_What needs to be done_.
Each record should be written out exactly as it stands.

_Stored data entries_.
******************************

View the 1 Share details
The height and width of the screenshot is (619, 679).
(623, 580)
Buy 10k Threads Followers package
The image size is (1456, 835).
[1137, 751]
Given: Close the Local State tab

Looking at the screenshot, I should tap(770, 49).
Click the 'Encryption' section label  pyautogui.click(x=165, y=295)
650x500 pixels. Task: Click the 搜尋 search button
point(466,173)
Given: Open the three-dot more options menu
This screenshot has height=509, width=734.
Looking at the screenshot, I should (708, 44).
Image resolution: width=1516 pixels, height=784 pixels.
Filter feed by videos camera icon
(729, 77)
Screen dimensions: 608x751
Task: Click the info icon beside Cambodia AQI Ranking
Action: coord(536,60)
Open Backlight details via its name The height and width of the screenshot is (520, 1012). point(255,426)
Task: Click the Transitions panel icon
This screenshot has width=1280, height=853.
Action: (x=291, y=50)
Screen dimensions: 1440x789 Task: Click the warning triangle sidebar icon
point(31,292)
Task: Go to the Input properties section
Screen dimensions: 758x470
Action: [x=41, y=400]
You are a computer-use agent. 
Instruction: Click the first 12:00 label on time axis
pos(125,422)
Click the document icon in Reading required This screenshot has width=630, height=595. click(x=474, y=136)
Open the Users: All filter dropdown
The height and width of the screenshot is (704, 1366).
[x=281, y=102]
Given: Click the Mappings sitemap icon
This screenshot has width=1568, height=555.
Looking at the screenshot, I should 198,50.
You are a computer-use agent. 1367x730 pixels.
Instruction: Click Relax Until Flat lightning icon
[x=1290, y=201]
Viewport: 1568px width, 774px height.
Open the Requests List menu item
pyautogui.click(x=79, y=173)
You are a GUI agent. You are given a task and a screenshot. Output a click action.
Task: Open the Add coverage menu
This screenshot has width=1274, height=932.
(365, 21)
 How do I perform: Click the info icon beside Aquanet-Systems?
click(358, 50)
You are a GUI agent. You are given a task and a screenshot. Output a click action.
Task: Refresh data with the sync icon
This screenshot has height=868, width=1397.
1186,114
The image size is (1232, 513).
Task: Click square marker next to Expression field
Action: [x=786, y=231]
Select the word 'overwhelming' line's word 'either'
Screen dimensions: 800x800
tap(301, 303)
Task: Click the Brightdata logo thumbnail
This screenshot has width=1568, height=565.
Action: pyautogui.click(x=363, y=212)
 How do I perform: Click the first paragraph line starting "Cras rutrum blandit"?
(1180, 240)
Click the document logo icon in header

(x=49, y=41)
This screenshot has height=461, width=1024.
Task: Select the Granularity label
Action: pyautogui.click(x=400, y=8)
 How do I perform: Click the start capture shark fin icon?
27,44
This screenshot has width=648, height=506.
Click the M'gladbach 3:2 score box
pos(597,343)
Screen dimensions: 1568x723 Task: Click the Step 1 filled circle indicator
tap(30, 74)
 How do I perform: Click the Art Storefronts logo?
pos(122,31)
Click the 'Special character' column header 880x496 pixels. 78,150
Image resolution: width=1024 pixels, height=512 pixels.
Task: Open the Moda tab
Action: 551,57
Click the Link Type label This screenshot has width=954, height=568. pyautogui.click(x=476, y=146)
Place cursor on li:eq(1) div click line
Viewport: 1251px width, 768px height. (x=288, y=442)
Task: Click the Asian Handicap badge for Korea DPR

******************************

_Written reply_.
View the 1 Share details
The height and width of the screenshot is (619, 679).
(623, 580)
Buy 10k Threads Followers package
The image size is (1456, 835).
[1137, 751]
Given: Close the Local State tab

Looking at the screenshot, I should tap(770, 49).
Click the 'Encryption' section label  pyautogui.click(x=165, y=295)
650x500 pixels. Task: Click the 搜尋 search button
point(466,173)
Given: Open the three-dot more options menu
This screenshot has height=509, width=734.
Looking at the screenshot, I should (708, 44).
Image resolution: width=1516 pixels, height=784 pixels.
Filter feed by videos camera icon
(729, 77)
Screen dimensions: 608x751
Task: Click the info icon beside Cambodia AQI Ranking
Action: coord(536,60)
Open Backlight details via its name The height and width of the screenshot is (520, 1012). point(255,426)
Task: Click the Transitions panel icon
This screenshot has width=1280, height=853.
Action: (x=291, y=50)
Screen dimensions: 1440x789 Task: Click the warning triangle sidebar icon
point(31,292)
Task: Go to the Input properties section
Screen dimensions: 758x470
Action: [x=41, y=400]
You are a computer-use agent. 
Instruction: Click the first 12:00 label on time axis
pos(125,422)
Click the document icon in Reading required This screenshot has width=630, height=595. click(x=474, y=136)
Open the Users: All filter dropdown
The height and width of the screenshot is (704, 1366).
[x=281, y=102]
Given: Click the Mappings sitemap icon
This screenshot has width=1568, height=555.
Looking at the screenshot, I should 198,50.
You are a computer-use agent. 1367x730 pixels.
Instruction: Click Relax Until Flat lightning icon
[x=1290, y=201]
Viewport: 1568px width, 774px height.
Open the Requests List menu item
pyautogui.click(x=79, y=173)
You are a GUI agent. You are given a task and a screenshot. Output a click action.
Task: Open the Add coverage menu
This screenshot has width=1274, height=932.
(365, 21)
 How do I perform: Click the info icon beside Aquanet-Systems?
click(358, 50)
You are a GUI agent. You are given a task and a screenshot. Output a click action.
Task: Refresh data with the sync icon
This screenshot has height=868, width=1397.
1186,114
The image size is (1232, 513).
Task: Click square marker next to Expression field
Action: [x=786, y=231]
Select the word 'overwhelming' line's word 'either'
Screen dimensions: 800x800
tap(301, 303)
Task: Click the Brightdata logo thumbnail
This screenshot has width=1568, height=565.
Action: pyautogui.click(x=363, y=212)
 How do I perform: Click the first paragraph line starting "Cras rutrum blandit"?
(1180, 240)
Click the document logo icon in header

(x=49, y=41)
This screenshot has height=461, width=1024.
Task: Select the Granularity label
Action: pyautogui.click(x=400, y=8)
 How do I perform: Click the start capture shark fin icon?
27,44
This screenshot has width=648, height=506.
Click the M'gladbach 3:2 score box
pos(597,343)
Screen dimensions: 1568x723 Task: Click the Step 1 filled circle indicator
tap(30, 74)
 How do I perform: Click the Art Storefronts logo?
pos(122,31)
Click the 'Special character' column header 880x496 pixels. 78,150
Image resolution: width=1024 pixels, height=512 pixels.
Task: Open the Moda tab
Action: 551,57
Click the Link Type label This screenshot has width=954, height=568. pyautogui.click(x=476, y=146)
Place cursor on li:eq(1) div click line
Viewport: 1251px width, 768px height. (x=288, y=442)
Task: Click the Asian Handicap badge for Korea DPR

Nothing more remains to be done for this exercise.